# TEXTE CITÉ

Si je ne savais Fabienne devoir m’attendre à Pondichéry, je ne sais si je
continuerais dans cette voie. L’Ethiopie me tente aussi. Je crois que ce qui manque
aux Arabes du Moyen Orient est le sentiment de la pleine Afrique, de la terre mère
bruissante et sauvage, miraculeuse et béante. La sensation du sable sur la peau,
des mouvements des corps par les dunes, souvenir mêlé de prescience. Je n’avais
pas plus aimé les Turcs de l’intérieur, ni les Iraniens. Les Afghans sont différents, ils
forment une race noble, hautaine, conservant une extrême indépendance qui leur
confère une sorte d’aristocratie. Ils sont d’une contrée que seuls ils connaissent.
Ma tête, dans la solitude, est obnubilée par des détails de déplacements, de
transport, d’argent. J’ai du mal à concevoir cette liberté encore relative. Il est vrai,
au loin se tient immobile un point noir, une obligation relevant de l’irréel, du social,
du monstre… régler mes affaire militaires… Mais est-ce objectivement, en termes de
vraie vie, un obstacle à ma course, à mon évolution ? Ne puis-je pas l’envisager
comme un incident parmi d’autres prévisibles et qui n’engage qu’un moment de
moi-même ? « Inch Allah ! ». On verra.
Ma mère… demain peut-être une lettre d’elle… je la sens si attentive, si aimante, et
moi aussi je l’aime tant. Parfois je suis inquiet, je crains que R ne l’épuise ou qu’il
lui arrive quelque chose. Ce n’est pas étranger au désir que j’ai de sa disparition,
envisagée comme une « raison » suffisante pour couler, « mourir » afin, peut-être,
de la rejoindre ?

# DONNÉES BRUTES
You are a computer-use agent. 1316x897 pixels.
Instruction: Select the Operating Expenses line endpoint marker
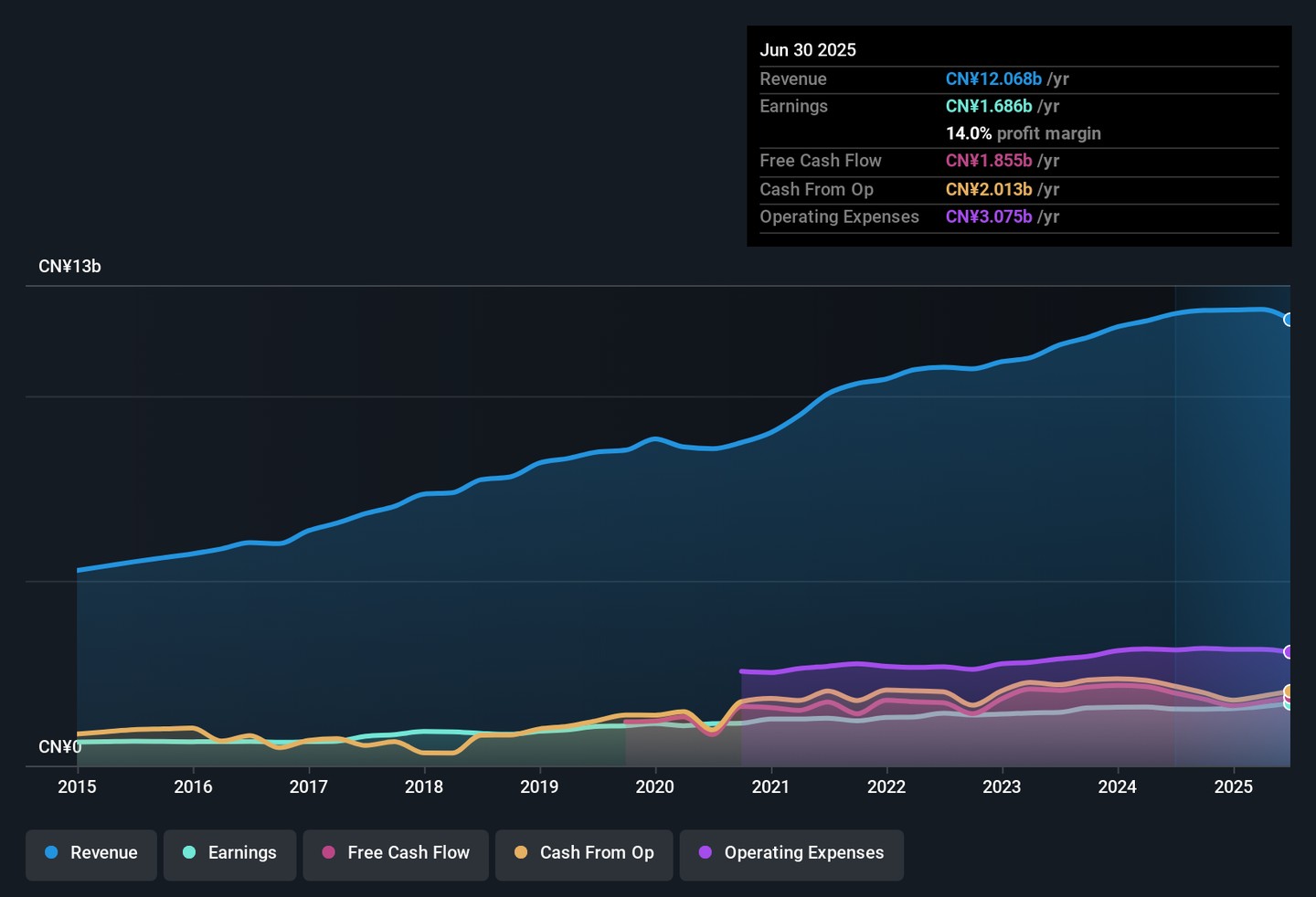click(1289, 652)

# CONSIGNES
a - D'après le texte cité, pourquoi les Afghans ont-ils une sorte d'aristocratie ? Répondez en une à trois phrases.
b - Recopiez le passage du texte cité qui va de « Ma tête, dans » à « la rejoindre ? ».

# LES RÉPONSES
a - Les Afghans conservent une extrême indépendance, et c'est cette indépendance qui leur confère une sorte d'aristocratie. Le texte les décrit aussi comme une race noble et hautaine.

b -
Ma tête, dans la solitude, est obnubilée par des détails de déplacements, de
transport, d’argent. J’ai du mal à concevoir cette liberté encore relative. Il est vrai,
au loin se tient immobile un point noir, une obligation relevant de l’irréel, du social,
du monstre… régler mes affaire militaires… Mais est-ce objectivement, en termes de
vraie vie, un obstacle à ma course, à mon évolution ? Ne puis-je pas l’envisager
comme un incident parmi d’autres prévisibles et qui n’engage qu’un moment de
moi-même ? « Inch Allah ! ». On verra.
Ma mère… demain peut-être une lettre d’elle… je la sens si attentive, si aimante, et
moi aussi je l’aime tant. Parfois je suis inquiet, je crains que R ne l’épuise ou qu’il
lui arrive quelque chose. Ce n’est pas étranger au désir que j’ai de sa disparition,
envisagée comme une « raison » suffisante pour couler, « mourir » afin, peut-être,
de la rejoindre ?